[WORK REQUIRED]: Throughout the entries below, report every line where "will" is found.
'''
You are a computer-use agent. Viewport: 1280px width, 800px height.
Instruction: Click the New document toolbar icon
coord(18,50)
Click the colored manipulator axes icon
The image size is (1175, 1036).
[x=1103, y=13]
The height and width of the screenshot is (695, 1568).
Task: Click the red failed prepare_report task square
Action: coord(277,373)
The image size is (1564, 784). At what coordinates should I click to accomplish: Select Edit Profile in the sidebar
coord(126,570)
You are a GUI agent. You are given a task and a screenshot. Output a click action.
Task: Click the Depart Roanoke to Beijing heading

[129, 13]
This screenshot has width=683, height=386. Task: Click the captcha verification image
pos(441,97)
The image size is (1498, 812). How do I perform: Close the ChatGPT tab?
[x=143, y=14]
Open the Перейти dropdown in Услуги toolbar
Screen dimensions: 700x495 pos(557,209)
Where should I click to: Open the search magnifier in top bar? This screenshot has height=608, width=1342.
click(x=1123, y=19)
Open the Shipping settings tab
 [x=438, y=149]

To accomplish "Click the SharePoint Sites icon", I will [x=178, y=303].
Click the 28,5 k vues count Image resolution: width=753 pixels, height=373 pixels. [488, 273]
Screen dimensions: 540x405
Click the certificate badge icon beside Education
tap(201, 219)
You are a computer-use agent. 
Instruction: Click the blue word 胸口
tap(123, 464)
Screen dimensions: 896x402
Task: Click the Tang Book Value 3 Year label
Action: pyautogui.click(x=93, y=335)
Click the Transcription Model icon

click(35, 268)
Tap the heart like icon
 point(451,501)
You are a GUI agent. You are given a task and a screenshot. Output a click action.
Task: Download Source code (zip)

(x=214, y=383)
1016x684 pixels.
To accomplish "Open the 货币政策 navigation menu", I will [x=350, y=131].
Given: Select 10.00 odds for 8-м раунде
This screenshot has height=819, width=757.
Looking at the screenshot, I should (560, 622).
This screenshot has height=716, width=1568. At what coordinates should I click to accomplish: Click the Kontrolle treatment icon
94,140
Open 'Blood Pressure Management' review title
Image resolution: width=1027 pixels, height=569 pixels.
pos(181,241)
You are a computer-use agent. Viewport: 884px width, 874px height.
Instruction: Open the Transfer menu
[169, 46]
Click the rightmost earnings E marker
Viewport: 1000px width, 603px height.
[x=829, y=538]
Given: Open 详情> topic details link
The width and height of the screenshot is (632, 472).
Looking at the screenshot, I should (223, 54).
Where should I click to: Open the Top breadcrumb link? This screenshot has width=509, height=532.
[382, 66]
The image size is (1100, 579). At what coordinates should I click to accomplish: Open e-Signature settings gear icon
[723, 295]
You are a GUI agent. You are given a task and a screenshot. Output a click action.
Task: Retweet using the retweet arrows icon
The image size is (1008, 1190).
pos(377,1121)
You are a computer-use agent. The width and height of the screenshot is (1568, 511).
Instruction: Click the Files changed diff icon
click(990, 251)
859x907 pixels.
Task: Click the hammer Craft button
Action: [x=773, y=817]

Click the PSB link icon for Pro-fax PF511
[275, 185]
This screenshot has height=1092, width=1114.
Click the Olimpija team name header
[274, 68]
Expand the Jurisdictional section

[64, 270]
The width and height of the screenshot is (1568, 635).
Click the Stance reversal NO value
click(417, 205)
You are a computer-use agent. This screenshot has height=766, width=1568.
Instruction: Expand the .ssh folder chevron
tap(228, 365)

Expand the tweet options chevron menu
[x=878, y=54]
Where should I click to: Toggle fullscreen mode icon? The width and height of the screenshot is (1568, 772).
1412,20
'''
[RESULT OF THE TASK]:
To accomplish "Click the SharePoint Sites icon", I will [x=178, y=303].
To accomplish "Open the 货币政策 navigation menu", I will [x=350, y=131].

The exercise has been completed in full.